Pt(s), H₂(g,2.3 bar)|HCl (aq,3.5 m)||HCl (aq,2.0 m)|H₂(g,1.5 bar),Pt(s)

Calculate the EMF at 25^o C

a) -20 mV
b)  8.9 mV
c) -8.9 mV
d)  7.5 mv
d) -7.5 mV

-----------------

My answer was:
E=(RT/zF)ln(K)= 0.0257*ln(2*1.5/2.3*3.5)= -0.02537 V

And it is not one of the choices, what do you think is the mistake?

[Borek]

Write reaction equation.

[candidateof]

Write reaction equation.

Oxd rxn:

1/2H₂(g, 2.3 bar)---> H⁺(3.5 m)+e^-

Red rxn:

H⁺(2 m)+e^---> 1/2H₂(1.5 bar)

Net rxn:

1/2H₂(g, 2.3 bar)+H⁺(2 m)--> H⁺(3.5 m)+1/2H₂(1.5 bar)

==> E=0.0257ln(((3.5*(1.5^1/2))/(2*(2.3)^1/2))=8.9 mV

and the right answer is -8.9 mV, again there is a problem!

[candidateof]

But if we use E=E^o-RT/zF*lnK

then we will get -8.9 mV

When we use E=RT/zF*lnK   (1)
and when we use E=E^o-RT/zF*lnK   (2) ?

I think eq. (1) is used to calculate E^o, right?

in this question E^o=0

so we get that.

[Borek]

Sign is often a problem, and at the moment I don't have a time to dig in.

In general, the safest approach is to:

1. Write separate Nernst equations for each half cell:

$$E = E_0 + \frac{RT}{nF}ln\frac{[Ox]}{[ Red]}$$

(you can also flip Ox and Red, just remember to change the sign; whichever convention you use result will be the same)

2. Calculate EMF as a difference of both potentials.

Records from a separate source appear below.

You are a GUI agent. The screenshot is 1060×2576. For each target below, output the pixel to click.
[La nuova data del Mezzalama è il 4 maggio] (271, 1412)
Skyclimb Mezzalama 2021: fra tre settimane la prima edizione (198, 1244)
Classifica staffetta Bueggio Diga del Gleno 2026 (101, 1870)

This way you eliminate several possible sources of errors. This approach can be used to derive more complicated overall equation for a full cell, but IMHO it is not worth the effort - unless you use it very often.

[candidateof]

Thank you, I got it now. But the equation you wrote doesn't include the pressure when it is different than 1 bar, right?

[Borek]

I used Ox and Red just as a way of marking what goes where, regardless of how complicated the reaction equation is. For example

MnO₄^- + 8H⁺ + 5e^- -> Mn²⁺ + 4H₂O

yields

$$ E = E_0 + \frac {RT}{5F} \ln \frac {[MnO_4^-][H^+]^8}{[Mn^{2+}]}$$

(side with the oxidized form goes into numerator, side with the reduced form into denominator).

[candidateof]

I see, and the sign is confusing indeed.

Thank you for your replies.